In this data, count the lines in which "tweet" appears and give only that number.

Extracted information: Begin

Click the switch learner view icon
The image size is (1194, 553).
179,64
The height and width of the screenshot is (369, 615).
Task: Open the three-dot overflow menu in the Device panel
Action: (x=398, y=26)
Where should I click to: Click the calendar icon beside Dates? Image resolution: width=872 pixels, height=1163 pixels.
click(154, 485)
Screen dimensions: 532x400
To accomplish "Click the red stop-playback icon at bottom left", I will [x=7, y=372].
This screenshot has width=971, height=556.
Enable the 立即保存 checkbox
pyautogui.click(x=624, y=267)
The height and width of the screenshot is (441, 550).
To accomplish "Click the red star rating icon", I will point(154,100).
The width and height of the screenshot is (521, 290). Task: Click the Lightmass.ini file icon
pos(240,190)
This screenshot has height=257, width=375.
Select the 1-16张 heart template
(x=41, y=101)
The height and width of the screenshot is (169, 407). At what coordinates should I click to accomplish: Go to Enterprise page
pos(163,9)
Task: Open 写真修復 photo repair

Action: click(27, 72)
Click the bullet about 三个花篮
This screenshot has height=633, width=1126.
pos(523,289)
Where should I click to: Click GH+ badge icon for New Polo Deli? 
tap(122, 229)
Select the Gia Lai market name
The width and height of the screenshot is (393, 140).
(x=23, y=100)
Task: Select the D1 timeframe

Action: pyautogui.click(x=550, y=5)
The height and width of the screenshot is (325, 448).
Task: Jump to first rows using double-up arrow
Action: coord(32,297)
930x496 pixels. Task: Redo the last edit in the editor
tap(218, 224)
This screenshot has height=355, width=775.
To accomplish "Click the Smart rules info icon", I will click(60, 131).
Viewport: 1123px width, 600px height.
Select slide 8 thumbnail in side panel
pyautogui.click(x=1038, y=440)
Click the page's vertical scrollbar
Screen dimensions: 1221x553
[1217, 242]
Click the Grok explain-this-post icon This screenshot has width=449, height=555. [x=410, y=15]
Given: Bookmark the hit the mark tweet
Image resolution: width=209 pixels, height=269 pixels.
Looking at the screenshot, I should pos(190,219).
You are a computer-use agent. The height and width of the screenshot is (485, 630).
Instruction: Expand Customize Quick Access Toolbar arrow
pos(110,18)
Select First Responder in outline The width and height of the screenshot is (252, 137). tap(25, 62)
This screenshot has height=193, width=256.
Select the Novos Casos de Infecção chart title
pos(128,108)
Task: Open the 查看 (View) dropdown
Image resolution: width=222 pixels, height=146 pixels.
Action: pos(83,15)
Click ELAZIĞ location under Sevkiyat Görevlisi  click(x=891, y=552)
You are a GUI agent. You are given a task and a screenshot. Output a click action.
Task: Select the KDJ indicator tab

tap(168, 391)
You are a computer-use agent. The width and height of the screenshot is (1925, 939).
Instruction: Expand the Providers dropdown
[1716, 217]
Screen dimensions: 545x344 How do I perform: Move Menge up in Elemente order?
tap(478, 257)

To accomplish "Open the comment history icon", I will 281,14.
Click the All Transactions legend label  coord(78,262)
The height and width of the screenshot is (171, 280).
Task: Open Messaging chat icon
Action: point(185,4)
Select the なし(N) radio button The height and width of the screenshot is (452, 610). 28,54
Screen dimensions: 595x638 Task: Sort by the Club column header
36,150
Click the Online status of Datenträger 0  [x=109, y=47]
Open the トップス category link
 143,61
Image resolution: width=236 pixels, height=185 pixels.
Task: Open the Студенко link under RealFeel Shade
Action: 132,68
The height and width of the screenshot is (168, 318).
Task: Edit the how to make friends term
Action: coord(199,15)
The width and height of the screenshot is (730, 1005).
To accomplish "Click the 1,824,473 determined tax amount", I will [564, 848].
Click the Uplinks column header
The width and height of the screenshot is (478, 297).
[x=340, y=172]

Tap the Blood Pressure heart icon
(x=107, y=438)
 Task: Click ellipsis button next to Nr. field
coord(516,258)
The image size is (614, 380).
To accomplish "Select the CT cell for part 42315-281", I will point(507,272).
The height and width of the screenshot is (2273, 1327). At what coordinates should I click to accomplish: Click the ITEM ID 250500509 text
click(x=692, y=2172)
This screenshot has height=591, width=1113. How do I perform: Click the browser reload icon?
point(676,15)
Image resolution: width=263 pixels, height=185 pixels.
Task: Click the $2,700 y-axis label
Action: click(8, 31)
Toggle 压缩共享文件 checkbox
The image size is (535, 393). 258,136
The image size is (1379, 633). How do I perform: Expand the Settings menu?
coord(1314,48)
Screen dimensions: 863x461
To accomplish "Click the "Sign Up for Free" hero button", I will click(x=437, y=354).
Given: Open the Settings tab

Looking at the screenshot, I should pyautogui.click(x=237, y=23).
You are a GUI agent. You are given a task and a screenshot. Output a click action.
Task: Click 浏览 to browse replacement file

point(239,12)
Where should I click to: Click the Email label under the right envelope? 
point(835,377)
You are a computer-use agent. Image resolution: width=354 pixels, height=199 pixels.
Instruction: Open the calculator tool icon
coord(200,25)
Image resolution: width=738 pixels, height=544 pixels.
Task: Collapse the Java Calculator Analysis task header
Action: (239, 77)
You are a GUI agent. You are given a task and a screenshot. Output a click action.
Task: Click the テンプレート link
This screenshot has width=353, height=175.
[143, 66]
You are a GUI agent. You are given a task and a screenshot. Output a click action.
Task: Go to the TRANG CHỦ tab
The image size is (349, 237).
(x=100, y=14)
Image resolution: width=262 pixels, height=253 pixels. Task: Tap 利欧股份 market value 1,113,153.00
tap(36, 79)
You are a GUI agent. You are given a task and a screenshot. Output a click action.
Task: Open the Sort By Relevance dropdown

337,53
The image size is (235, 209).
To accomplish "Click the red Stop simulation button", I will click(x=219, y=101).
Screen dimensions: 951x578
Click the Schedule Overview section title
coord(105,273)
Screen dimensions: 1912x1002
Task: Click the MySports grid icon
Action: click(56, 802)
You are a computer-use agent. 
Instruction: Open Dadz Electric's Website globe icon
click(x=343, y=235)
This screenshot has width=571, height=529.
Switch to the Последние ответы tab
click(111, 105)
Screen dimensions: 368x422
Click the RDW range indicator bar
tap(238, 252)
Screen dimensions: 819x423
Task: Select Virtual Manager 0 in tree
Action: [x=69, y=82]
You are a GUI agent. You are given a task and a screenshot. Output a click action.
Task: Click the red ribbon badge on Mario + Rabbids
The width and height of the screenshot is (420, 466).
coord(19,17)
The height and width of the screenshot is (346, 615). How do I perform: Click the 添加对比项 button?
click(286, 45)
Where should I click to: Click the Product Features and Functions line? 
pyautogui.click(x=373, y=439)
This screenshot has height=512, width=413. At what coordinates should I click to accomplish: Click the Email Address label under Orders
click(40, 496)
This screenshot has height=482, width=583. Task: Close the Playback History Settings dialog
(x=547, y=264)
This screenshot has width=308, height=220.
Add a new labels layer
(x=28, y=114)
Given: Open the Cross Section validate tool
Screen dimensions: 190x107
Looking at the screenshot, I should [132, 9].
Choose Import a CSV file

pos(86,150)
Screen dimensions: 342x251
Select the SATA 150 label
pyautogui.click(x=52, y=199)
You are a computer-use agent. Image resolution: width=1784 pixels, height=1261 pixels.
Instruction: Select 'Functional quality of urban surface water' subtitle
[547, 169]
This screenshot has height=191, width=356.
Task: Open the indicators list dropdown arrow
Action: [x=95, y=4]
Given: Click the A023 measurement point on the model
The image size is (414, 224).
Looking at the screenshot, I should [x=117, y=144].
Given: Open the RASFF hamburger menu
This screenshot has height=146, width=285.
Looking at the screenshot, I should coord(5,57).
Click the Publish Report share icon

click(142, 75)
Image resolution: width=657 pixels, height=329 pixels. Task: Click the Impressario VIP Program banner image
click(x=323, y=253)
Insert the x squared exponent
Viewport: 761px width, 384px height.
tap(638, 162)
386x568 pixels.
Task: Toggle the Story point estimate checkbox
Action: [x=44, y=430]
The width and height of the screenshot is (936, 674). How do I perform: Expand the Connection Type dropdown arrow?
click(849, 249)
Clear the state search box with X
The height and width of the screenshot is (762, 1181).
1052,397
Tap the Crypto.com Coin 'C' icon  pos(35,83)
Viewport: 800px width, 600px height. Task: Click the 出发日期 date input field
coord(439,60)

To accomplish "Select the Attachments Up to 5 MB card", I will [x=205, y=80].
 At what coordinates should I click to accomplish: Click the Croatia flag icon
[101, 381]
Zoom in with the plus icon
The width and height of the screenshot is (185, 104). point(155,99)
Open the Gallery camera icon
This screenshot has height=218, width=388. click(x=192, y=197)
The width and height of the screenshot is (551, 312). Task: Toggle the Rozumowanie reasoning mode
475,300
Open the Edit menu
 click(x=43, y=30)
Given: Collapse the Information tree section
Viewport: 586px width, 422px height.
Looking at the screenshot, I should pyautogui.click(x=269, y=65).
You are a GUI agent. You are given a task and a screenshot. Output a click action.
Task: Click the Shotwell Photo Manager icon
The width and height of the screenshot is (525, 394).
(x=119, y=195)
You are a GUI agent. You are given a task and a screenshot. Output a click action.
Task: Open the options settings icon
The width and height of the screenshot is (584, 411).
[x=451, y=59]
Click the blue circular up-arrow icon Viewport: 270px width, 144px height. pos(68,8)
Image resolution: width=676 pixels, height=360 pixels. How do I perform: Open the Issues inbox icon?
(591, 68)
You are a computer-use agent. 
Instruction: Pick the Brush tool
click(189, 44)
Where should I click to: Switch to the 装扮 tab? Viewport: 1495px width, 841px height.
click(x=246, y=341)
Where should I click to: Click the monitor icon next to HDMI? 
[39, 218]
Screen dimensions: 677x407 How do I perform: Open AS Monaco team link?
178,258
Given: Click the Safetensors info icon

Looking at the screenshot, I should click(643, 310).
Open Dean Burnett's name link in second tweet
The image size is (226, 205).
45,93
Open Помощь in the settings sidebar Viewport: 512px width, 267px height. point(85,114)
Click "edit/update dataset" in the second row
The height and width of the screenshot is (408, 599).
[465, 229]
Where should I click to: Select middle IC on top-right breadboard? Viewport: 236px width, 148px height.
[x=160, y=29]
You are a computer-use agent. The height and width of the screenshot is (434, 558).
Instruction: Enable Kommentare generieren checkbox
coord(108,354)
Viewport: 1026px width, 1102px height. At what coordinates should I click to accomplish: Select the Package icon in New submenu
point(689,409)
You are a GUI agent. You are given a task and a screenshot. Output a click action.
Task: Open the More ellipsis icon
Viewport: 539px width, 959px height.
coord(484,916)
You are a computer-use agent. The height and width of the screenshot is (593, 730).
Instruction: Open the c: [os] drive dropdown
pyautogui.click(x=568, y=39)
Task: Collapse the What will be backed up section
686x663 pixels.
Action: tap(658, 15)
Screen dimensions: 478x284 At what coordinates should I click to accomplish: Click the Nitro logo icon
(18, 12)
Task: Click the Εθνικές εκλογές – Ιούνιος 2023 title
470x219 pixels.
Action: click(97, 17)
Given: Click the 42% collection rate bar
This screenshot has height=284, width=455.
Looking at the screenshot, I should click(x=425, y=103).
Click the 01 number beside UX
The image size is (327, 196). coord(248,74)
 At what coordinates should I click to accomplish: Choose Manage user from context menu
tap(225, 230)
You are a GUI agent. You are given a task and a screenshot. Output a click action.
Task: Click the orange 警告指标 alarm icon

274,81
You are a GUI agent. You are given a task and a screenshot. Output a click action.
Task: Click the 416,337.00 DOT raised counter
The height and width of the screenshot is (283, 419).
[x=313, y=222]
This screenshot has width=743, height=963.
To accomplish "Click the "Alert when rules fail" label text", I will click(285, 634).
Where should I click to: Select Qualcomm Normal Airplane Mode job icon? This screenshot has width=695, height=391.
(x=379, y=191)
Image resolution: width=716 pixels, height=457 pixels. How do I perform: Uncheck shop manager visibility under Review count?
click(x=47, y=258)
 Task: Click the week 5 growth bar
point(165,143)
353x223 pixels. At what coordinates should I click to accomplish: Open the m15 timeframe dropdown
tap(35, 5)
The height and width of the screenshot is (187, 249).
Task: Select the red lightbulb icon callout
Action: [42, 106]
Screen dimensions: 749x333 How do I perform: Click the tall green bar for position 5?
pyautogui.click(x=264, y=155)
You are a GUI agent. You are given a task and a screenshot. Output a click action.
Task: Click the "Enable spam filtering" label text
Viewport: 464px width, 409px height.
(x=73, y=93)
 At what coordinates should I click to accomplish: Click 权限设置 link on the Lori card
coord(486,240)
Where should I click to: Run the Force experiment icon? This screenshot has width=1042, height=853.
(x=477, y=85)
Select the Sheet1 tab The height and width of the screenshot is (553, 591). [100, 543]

Extracted information: End

[Solution to the exercise]:
2